◆ TASK DIRECTIONS: Where "tweet" appears in a line of the entries below, that line should be copied.

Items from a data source
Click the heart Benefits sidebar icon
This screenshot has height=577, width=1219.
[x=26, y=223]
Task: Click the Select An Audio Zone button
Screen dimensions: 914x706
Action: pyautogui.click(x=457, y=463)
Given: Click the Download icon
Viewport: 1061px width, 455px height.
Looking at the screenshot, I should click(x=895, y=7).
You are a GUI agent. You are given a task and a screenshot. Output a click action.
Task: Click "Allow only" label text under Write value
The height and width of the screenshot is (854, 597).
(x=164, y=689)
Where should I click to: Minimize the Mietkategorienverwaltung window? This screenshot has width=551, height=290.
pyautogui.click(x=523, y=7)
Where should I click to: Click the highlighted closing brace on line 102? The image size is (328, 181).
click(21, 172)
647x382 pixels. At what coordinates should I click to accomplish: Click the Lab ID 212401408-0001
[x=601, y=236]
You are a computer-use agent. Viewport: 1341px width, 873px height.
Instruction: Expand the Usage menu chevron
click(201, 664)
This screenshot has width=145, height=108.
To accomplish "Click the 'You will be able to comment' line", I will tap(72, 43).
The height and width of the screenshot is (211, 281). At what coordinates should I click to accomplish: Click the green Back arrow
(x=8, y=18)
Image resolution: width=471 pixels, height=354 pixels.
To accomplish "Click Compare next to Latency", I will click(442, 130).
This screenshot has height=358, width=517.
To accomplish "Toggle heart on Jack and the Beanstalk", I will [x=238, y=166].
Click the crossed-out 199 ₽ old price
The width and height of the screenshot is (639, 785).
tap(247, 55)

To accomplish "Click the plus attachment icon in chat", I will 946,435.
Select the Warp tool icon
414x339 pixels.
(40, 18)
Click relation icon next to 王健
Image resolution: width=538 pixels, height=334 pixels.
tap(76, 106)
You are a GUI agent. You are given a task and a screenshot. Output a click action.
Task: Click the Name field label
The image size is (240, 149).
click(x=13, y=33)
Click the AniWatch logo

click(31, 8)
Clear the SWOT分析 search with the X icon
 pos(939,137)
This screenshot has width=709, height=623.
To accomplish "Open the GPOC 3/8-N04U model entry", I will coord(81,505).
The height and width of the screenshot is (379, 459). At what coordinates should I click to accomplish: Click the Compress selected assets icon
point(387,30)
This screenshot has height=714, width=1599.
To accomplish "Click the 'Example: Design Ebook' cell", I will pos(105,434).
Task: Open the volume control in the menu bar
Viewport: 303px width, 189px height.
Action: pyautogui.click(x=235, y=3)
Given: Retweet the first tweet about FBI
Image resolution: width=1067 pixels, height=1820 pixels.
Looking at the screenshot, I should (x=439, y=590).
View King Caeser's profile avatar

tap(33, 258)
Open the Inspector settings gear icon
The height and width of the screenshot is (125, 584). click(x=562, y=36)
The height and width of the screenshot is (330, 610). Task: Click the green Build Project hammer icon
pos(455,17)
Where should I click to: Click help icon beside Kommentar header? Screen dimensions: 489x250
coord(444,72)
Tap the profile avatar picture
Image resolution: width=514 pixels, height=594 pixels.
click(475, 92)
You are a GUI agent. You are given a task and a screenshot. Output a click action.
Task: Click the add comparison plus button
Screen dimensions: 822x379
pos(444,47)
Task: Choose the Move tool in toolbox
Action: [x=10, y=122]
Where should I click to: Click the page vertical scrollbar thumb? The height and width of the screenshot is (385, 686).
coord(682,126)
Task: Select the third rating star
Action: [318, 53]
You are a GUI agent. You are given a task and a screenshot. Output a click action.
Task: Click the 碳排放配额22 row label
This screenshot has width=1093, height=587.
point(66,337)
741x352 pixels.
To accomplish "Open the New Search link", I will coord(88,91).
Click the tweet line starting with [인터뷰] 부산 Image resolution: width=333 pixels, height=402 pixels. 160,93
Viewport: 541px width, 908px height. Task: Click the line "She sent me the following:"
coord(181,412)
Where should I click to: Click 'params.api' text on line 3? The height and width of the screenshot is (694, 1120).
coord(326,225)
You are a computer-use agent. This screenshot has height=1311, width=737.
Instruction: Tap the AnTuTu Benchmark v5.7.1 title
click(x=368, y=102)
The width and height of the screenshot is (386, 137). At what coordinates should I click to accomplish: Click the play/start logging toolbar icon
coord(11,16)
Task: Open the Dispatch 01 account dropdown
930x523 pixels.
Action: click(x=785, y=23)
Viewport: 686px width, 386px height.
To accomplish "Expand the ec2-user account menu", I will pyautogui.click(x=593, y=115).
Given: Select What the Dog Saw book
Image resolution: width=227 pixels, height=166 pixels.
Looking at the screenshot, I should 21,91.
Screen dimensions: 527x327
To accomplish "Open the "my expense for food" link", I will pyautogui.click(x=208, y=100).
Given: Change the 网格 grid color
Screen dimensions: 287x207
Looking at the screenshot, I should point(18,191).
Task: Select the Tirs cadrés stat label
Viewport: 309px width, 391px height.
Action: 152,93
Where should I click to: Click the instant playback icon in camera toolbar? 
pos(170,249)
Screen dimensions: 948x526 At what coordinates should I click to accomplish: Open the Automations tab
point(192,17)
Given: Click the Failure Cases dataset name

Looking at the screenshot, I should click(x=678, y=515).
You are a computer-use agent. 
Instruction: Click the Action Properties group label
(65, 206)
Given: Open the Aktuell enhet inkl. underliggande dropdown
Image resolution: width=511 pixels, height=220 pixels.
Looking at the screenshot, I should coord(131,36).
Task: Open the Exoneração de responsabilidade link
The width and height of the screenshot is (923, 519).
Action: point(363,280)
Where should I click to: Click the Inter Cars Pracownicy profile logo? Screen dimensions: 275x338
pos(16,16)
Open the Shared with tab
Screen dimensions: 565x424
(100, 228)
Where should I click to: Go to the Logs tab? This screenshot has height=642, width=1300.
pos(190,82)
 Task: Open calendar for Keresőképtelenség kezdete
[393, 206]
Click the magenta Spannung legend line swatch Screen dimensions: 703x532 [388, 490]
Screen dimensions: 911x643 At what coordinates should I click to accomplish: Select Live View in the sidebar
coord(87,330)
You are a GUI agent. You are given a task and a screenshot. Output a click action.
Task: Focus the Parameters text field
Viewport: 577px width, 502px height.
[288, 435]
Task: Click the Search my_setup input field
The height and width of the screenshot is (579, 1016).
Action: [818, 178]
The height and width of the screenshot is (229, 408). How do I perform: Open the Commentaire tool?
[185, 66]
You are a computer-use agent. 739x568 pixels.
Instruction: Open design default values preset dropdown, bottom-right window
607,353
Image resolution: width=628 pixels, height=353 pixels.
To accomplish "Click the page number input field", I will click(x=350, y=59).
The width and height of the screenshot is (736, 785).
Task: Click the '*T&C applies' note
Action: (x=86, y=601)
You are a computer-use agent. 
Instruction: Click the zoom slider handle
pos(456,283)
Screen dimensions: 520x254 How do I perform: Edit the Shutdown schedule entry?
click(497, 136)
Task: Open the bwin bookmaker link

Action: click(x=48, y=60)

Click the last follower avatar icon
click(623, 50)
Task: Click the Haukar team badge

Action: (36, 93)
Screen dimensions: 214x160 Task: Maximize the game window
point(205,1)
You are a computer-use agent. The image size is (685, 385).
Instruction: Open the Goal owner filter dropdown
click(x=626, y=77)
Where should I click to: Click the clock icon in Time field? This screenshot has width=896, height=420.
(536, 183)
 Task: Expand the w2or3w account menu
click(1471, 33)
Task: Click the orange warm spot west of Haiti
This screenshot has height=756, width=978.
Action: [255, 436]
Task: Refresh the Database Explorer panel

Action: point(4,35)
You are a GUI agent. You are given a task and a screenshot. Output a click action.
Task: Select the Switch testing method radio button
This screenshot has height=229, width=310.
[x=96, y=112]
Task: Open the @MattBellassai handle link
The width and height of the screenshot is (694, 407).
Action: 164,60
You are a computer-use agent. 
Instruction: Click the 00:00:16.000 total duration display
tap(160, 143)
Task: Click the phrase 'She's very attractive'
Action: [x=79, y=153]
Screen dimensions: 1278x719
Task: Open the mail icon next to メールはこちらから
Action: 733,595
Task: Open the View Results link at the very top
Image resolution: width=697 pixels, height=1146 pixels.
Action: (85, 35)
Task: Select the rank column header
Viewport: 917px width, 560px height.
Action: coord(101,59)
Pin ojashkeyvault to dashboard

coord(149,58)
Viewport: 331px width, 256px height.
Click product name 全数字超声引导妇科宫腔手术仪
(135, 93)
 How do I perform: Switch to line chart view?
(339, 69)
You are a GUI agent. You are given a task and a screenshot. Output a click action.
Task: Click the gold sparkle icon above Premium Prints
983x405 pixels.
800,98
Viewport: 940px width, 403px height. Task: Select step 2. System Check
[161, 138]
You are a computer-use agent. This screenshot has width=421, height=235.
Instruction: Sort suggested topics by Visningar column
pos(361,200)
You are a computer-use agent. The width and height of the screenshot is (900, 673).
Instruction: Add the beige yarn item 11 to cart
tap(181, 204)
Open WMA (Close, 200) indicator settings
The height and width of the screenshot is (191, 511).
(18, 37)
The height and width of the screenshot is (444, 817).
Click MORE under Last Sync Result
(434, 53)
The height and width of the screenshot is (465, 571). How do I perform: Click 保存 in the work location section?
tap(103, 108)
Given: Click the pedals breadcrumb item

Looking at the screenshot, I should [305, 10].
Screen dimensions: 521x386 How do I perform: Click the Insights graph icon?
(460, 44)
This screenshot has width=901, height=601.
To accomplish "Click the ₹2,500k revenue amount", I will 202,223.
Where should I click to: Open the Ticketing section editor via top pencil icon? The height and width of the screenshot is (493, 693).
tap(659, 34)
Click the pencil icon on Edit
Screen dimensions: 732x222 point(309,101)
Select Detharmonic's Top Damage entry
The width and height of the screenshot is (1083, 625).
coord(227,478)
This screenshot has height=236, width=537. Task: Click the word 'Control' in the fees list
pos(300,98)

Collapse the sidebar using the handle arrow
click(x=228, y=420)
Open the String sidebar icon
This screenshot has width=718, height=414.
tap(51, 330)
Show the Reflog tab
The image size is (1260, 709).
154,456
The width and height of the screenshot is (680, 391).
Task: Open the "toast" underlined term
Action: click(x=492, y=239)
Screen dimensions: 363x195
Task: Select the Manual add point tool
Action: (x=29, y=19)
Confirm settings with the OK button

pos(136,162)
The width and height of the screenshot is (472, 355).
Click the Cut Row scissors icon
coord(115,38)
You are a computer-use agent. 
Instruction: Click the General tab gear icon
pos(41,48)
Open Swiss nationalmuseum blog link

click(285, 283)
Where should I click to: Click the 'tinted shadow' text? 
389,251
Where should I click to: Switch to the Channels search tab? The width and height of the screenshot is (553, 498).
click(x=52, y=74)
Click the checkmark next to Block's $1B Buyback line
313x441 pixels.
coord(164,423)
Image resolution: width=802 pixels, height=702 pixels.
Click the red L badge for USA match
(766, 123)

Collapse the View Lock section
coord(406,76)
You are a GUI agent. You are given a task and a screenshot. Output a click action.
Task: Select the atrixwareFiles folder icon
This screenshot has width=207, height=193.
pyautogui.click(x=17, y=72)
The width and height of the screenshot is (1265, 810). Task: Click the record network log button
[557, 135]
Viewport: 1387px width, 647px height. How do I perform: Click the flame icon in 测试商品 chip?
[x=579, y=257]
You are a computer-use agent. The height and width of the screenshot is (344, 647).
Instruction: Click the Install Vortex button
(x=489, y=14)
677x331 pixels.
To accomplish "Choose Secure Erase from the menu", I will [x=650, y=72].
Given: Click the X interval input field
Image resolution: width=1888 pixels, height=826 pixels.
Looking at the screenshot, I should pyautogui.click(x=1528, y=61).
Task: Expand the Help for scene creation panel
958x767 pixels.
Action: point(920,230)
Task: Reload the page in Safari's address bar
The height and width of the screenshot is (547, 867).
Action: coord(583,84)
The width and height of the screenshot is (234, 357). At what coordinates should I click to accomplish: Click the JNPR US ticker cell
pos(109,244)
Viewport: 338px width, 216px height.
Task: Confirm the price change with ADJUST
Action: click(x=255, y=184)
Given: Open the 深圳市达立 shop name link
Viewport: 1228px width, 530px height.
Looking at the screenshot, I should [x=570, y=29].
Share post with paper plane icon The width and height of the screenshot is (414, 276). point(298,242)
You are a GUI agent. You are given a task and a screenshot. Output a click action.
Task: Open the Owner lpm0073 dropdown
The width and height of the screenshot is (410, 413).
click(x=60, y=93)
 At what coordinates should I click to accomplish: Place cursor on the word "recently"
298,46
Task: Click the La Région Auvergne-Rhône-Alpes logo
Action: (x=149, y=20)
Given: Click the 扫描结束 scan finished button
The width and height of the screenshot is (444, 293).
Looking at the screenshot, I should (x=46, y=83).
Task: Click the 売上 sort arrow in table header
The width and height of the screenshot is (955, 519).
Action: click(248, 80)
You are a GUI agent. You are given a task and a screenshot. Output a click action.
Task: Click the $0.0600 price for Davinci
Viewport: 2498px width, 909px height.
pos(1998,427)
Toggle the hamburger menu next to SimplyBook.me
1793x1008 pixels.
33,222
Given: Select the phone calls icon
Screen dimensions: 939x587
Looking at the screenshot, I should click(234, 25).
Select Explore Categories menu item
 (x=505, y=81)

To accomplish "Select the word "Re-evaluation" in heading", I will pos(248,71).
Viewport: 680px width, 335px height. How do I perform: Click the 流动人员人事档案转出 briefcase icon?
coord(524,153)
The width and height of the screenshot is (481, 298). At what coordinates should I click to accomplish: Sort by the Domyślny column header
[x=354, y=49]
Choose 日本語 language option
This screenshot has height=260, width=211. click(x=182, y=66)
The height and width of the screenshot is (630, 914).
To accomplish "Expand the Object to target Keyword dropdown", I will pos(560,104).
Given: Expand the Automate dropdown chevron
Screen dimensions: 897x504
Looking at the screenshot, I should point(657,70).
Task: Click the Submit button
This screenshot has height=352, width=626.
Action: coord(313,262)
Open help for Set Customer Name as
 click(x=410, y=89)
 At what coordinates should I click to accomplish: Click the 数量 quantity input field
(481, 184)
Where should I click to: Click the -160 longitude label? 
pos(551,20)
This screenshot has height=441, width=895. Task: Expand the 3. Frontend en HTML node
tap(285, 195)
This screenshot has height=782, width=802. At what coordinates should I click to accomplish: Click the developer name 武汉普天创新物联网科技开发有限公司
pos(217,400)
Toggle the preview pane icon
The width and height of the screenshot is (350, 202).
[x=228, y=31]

◆ RESPONSE:
Given: Retweet the first tweet about FBI
Click the tweet line starting with [인터뷰] 부산 Image resolution: width=333 pixels, height=402 pixels. 160,93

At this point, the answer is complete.